Exact Partition Functions for the q-State Potts Model with a Generalized Magnetic Field on Lattice Strip Graphs

Abstract

We calculate the partition function of the q-state Potts model on arbitrary-length cyclic ladder graphs of the square and triangular lattices, with a generalized external magnetic field that favors or disfavors a subset of spin values \(\{1,\ldots ,s\}\) with \(s \le q\). For the case of antiferromagnet spin–spin coupling, these provide exactly solved models that exhibit an onset of frustration and competing interactions in the context of a novel type of tensor-product \(S_s \otimes S_{q-s}\) global symmetry, where \(S_s\) is the permutation group on s objects.

Appendices

Appendix 1: \(Z(sq,2 \times m,cyc.,q,v)\)

We review here the result for the partition function \(Z(sq,2 \times m,cyc.,q,v)\) of the cyclic square-lattice ladder graph of length \(L_x=m\) vertices presented in [1]. We include this in connection with our discussion in the text showing how our new result for \(Z(sq,2 \times m,cyc.,q,s,v,w)\) reduces to \(Z(sq,2 \times m,cyc.,q,v)\) in the zero-field case \(w=1\).

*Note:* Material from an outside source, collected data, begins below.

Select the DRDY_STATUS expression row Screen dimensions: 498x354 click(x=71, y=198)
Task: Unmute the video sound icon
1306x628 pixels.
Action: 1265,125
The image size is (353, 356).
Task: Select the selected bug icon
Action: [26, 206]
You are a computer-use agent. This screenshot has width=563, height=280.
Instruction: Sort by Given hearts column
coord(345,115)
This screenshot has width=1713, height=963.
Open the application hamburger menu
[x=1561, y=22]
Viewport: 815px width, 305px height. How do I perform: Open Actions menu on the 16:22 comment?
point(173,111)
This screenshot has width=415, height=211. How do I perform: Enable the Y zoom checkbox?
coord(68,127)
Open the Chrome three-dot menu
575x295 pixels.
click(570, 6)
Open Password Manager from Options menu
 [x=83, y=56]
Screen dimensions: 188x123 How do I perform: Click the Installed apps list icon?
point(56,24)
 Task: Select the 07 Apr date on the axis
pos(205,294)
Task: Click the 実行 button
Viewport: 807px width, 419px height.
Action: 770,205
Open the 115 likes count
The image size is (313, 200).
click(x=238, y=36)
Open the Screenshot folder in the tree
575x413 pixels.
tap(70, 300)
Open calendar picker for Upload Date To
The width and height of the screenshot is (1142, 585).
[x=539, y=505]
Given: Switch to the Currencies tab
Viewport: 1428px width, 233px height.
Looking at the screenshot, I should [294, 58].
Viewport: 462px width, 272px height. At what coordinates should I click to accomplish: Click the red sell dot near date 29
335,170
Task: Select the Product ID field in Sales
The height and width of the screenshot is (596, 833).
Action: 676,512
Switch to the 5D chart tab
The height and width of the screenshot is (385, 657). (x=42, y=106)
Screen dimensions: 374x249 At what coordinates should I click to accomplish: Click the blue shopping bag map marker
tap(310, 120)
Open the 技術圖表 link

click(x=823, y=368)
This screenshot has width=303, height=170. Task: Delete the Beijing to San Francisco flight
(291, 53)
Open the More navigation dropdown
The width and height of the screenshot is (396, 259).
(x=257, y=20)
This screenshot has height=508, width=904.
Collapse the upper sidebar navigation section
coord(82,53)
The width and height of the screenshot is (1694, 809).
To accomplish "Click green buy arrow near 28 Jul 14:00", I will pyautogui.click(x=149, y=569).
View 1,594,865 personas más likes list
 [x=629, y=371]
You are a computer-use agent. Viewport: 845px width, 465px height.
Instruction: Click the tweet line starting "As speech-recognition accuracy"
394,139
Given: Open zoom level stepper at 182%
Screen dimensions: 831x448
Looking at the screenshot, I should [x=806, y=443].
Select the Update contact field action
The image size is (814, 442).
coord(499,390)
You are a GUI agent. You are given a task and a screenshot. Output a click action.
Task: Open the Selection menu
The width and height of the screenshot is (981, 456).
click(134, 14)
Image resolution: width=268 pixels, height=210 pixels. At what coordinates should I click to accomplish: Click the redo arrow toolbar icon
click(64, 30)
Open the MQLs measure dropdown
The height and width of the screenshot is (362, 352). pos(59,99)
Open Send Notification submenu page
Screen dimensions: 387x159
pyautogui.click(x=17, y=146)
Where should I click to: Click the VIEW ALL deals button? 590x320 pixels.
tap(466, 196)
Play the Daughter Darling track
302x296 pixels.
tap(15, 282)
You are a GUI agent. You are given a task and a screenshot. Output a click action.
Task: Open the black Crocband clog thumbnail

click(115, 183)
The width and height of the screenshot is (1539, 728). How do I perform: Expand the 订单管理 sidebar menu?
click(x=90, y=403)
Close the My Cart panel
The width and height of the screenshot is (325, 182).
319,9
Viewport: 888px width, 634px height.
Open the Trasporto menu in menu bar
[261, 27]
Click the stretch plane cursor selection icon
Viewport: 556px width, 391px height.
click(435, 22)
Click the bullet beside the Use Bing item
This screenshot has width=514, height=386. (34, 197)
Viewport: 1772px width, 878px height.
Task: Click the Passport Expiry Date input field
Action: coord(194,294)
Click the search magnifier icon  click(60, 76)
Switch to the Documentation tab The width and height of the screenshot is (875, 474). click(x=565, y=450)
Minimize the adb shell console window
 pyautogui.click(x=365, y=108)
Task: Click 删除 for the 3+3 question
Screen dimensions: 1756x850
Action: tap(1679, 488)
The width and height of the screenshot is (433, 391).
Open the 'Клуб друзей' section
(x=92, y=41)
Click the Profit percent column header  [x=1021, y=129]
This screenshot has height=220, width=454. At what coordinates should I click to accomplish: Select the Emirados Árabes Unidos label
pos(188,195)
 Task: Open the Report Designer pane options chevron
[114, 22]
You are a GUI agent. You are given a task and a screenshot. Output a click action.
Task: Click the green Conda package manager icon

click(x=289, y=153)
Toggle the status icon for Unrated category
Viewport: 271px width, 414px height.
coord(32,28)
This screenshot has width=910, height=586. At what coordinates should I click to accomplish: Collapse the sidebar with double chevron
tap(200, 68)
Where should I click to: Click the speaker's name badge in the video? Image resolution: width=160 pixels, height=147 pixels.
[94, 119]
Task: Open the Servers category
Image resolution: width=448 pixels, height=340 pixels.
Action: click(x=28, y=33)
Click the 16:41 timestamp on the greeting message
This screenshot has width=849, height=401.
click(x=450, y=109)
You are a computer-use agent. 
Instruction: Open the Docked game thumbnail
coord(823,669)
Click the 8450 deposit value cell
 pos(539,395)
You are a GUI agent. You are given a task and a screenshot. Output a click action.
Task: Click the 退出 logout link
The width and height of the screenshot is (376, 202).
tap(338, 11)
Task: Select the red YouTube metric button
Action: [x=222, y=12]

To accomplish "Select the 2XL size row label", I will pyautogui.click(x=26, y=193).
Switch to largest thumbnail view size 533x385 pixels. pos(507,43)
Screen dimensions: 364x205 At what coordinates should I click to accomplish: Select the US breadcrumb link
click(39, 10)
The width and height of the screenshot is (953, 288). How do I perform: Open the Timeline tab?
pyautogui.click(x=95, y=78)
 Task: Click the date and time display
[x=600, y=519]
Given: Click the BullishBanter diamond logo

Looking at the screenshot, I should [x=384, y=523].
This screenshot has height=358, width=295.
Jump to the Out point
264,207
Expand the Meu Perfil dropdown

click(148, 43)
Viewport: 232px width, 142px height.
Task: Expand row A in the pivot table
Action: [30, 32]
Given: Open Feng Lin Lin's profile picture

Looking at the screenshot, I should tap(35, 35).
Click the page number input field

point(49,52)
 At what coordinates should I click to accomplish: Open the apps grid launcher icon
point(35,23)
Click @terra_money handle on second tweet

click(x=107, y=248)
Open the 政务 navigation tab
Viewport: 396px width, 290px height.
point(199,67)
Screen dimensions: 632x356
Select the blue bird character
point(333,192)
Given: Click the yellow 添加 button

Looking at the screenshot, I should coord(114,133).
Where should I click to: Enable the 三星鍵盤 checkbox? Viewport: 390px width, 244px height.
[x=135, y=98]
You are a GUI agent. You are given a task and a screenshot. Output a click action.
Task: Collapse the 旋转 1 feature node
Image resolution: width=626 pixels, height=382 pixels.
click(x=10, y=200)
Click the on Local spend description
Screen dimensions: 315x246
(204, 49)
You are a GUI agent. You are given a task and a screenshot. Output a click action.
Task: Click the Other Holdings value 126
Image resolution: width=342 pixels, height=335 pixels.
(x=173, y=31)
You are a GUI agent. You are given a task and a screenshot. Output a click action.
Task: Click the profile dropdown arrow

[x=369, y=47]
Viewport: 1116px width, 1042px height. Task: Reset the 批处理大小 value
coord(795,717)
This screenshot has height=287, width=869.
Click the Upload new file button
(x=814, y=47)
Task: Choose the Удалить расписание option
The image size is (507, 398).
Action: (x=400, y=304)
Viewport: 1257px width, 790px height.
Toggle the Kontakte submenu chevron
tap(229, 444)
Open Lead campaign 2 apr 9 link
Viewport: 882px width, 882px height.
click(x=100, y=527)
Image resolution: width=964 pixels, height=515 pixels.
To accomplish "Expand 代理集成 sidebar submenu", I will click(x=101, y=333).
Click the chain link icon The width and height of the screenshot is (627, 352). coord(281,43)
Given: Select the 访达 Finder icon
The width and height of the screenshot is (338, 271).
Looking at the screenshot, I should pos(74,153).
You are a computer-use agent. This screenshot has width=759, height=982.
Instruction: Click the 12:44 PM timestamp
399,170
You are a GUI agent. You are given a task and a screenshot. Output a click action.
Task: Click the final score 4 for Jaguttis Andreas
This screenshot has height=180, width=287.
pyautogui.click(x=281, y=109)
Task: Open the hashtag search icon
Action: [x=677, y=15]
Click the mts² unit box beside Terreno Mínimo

This partition function has the form of

$$\begin{aligned} Z(sq,L_y \times m,cyc.,q,v) = \sum _{d=0}^{L_y} c^{(d)} \sum _{j=1}^{n_Z(L_y,d)} (\lambda _{sq,L_y,d,j})^m , \end{aligned}$$

(8.1)

with \(L_y=2\), where \(n_Z(2,0)=2\), \(n_Z(2,1)=3\), \(n_Z(2,2)=1\), and the coefficients \(c^{(d)}\) are given in Eq. (3.2), so

$$\begin{aligned} c^{(0)}=1, \quad c^{(1)}=q-1, \quad c^{(2)}=q^2-3q+1. \end{aligned}$$

(8.2)

As is evident in Eq. (8.1), to distinguish the \(\lambda _{sq,2,d,j}\)s in the zero-field partition function \(Z(sq,2 \times m,q,v)\) from the \(\lambda _{Z,sq,2,d,j}\) in the field-dependent partition function \(Z(sq,2\times m,q,s,v,w)\), we suppress the subscript Z in the former. Explicitly,

$$\begin{aligned} Z(sq,2 \times m,cyc.,q,v)= & {} (\lambda _{sq,2,0,+})^m+(\lambda _{sq,2,0,-})^m \nonumber \\&+ \, c^{(1)}\Big [ (\lambda _{sq,2,1,1})^m + (\lambda _{sq,2,1,+})^m + (\lambda _{sq,2,1,-})^m \Big ]\nonumber \\&+\, c^{(2)} (\lambda _{sq,2,2})^m , \end{aligned}$$

(8.3)

where (in order of decreasing d) \(\lambda _{sq,2,2}=v^2\),

$$\begin{aligned} \lambda _{sq,2,1,1}=v(q+v) , \end{aligned}$$

(8.4)

$$\begin{aligned} \lambda _{sq,2,1,(2,3)}\equiv & {} \lambda _{sq,2,1,\pm }\nonumber \\= & {} \frac{v}{2}\Big [ q+v(v+4) \pm (v^4+4v^3+12v^2-2qv^2+4qv+q^2)^{1/2} \Big ] ,\quad \quad \end{aligned}$$

(8.5)

and

$$\begin{aligned} \lambda _{sq,2,0,(1,2)} \equiv \lambda _{sq,2,0,\pm } = \frac{1}{2}(A_{sqd0} \pm \sqrt{R_{sqd0}} \ ) , \end{aligned}$$

(8.6)

where

$$\begin{aligned} A_{sqd0}=v^3+4v^2+3qv+q^2 \end{aligned}$$

(8.7)

and

$$\begin{aligned} R_{sqd0}=v^6+4v^5-2qv^4-2q^2v^3+12v^4+16qv^3+13q^2v^2+6q^3v+q^4. \end{aligned}$$

(8.8)

The reader is referred to [2] for our corresponding solution for the partition function \(Z(tri,2 \times m,cyc.,q,v)\) of the cyclic triangular-lattice ladder graph of arbitrary length.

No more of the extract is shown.